**What to do**
Copy the following records verbatim, beginning at the line that contains "Image resolution: width=705" and ending after the line that contains "center [603, 68].", and leave out the pictures.

**Records provided**
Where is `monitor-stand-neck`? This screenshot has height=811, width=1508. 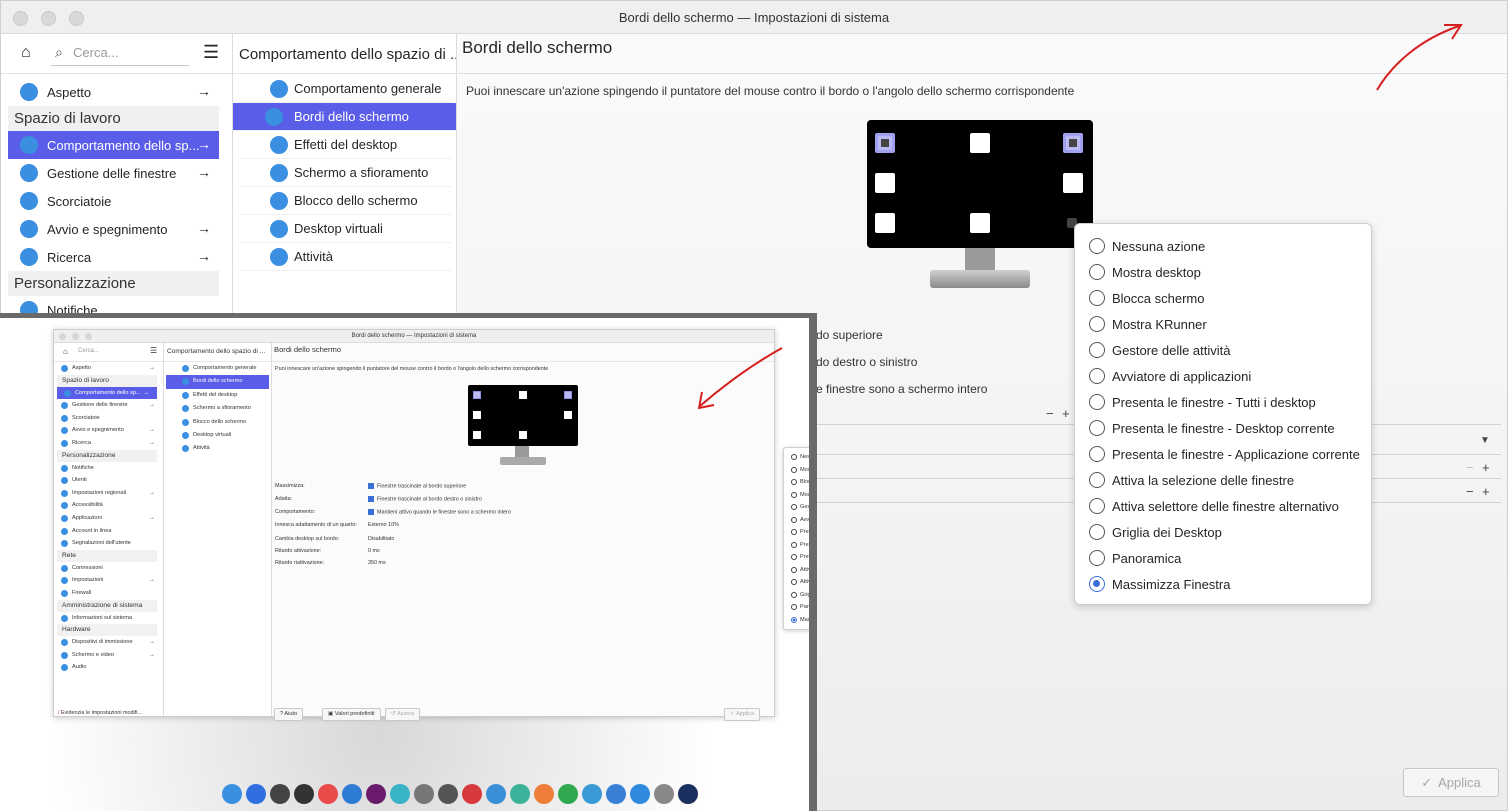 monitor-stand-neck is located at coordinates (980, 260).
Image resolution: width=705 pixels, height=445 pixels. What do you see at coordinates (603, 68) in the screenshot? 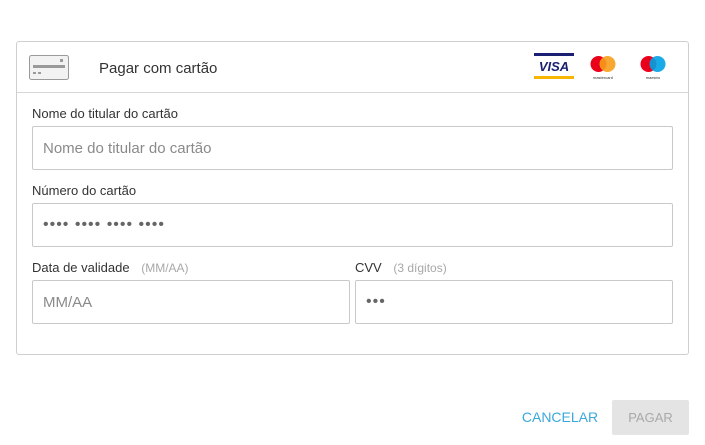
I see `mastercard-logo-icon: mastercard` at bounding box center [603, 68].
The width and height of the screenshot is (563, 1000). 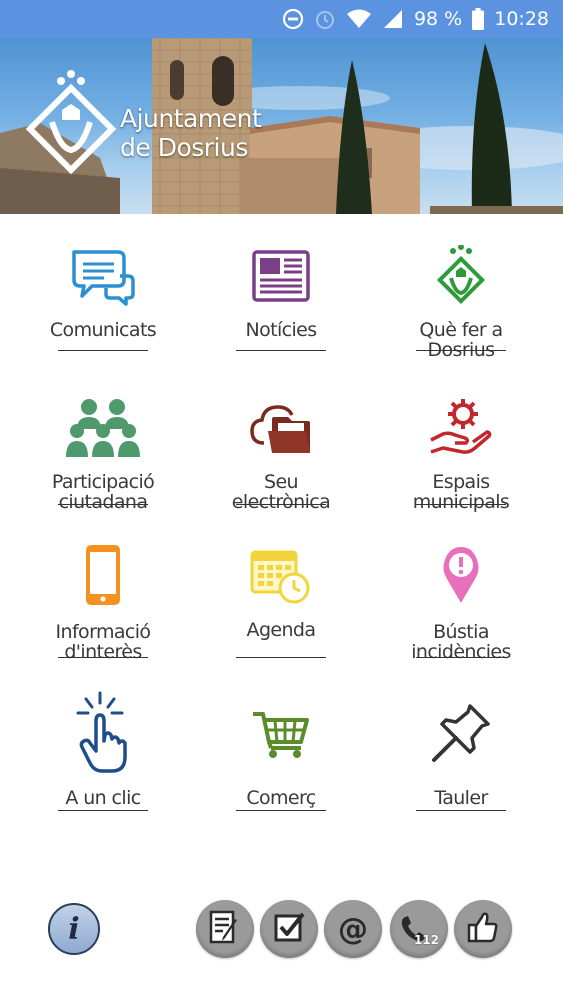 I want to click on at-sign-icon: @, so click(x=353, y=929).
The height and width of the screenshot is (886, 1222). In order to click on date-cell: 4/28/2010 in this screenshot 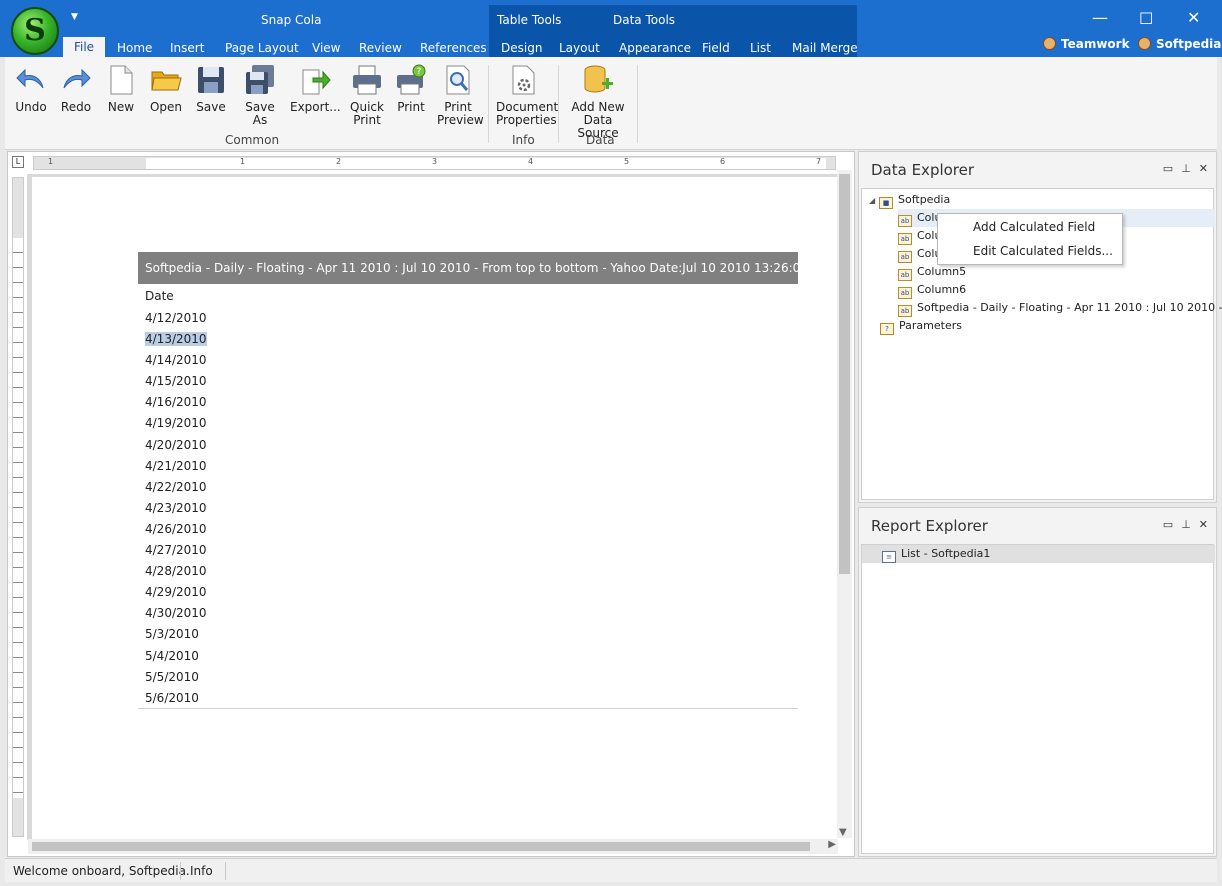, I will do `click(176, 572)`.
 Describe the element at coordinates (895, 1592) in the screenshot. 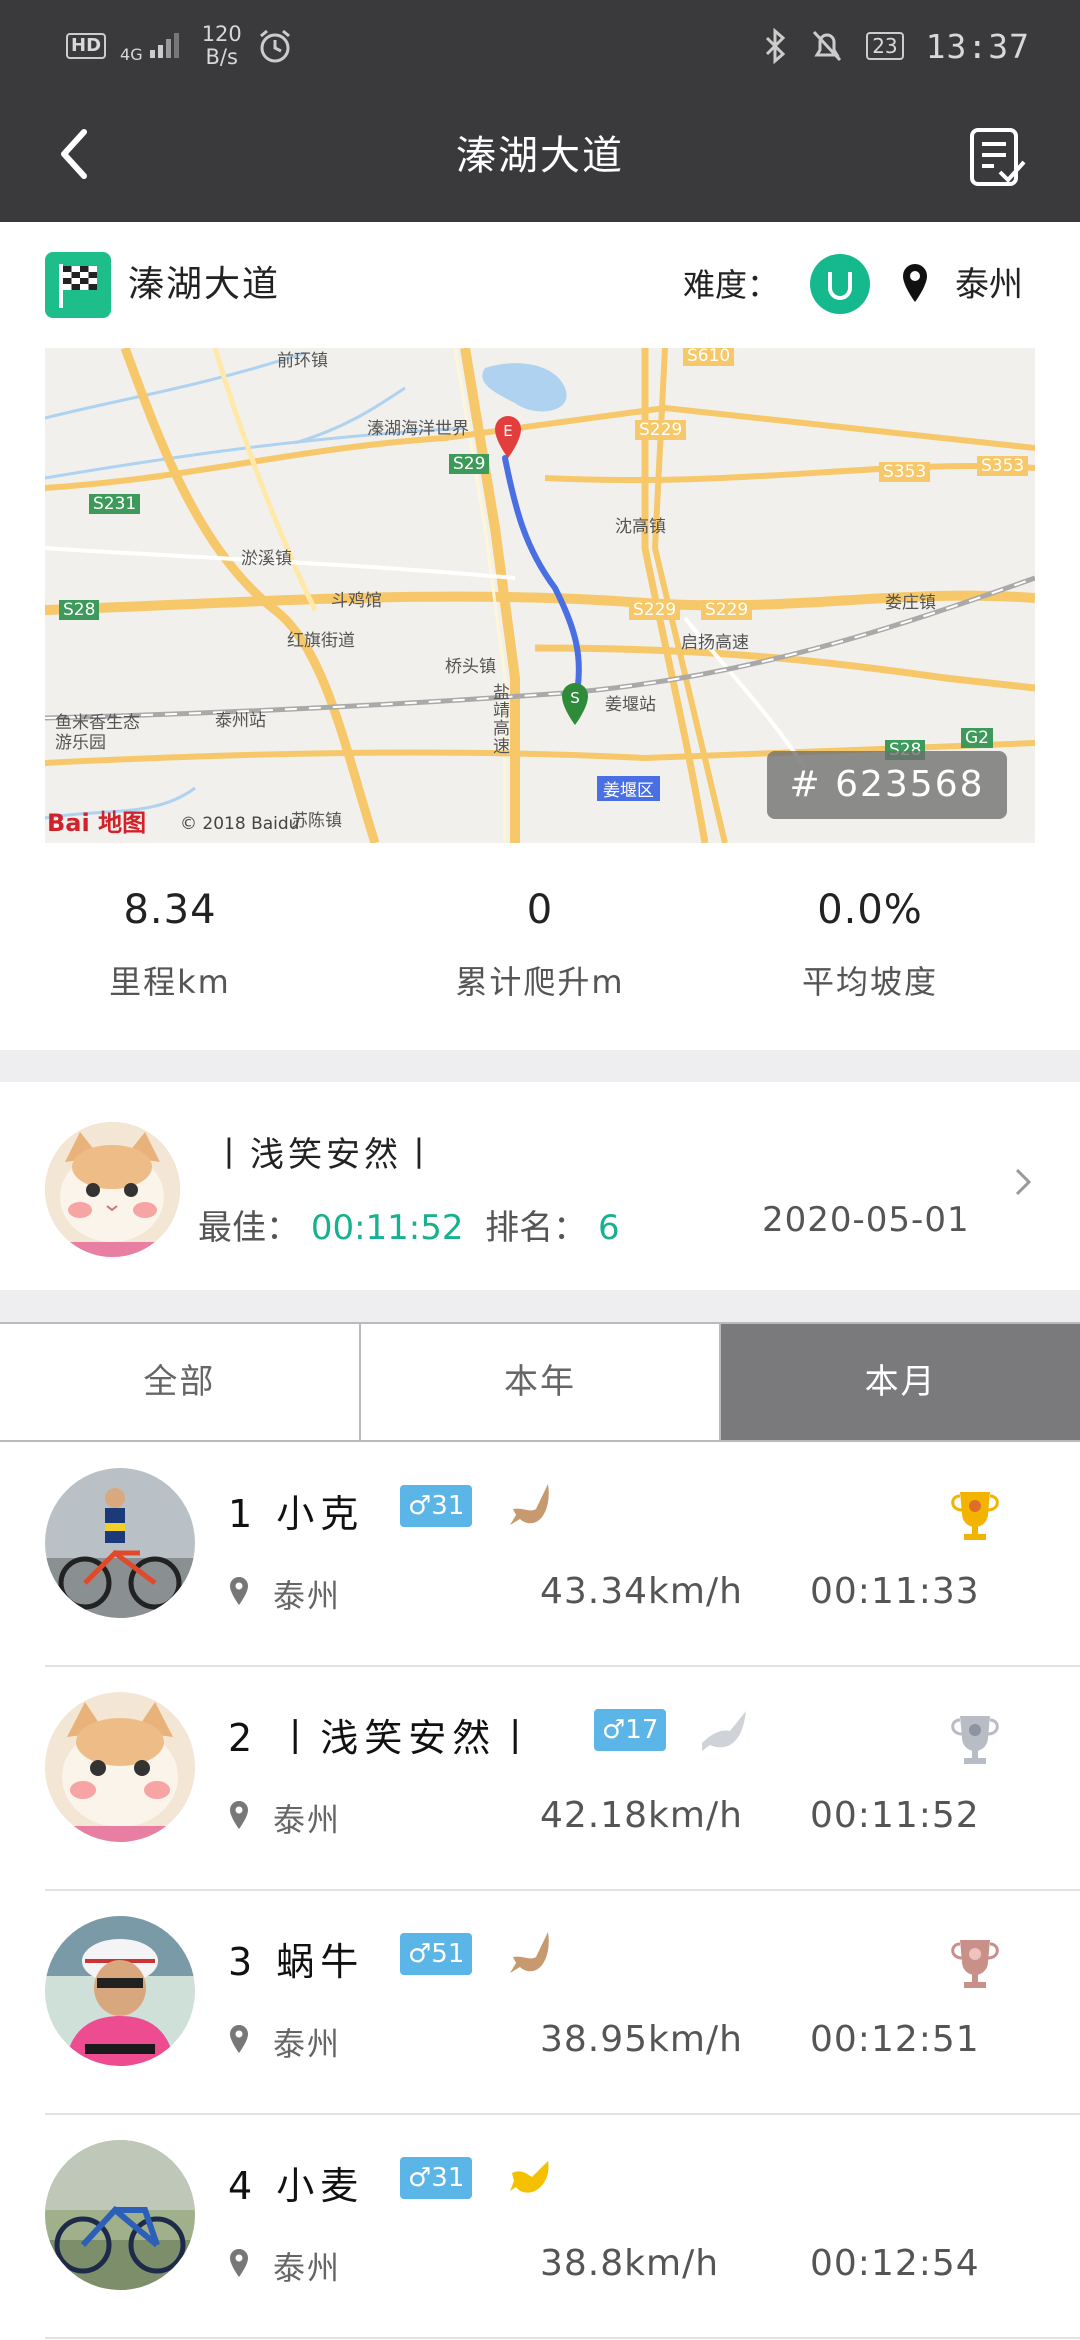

**Written answer**
Image resolution: width=705 pixels, height=445 pixels. What do you see at coordinates (603, 68) in the screenshot? 
I see `mastercard-logo-icon: mastercard` at bounding box center [603, 68].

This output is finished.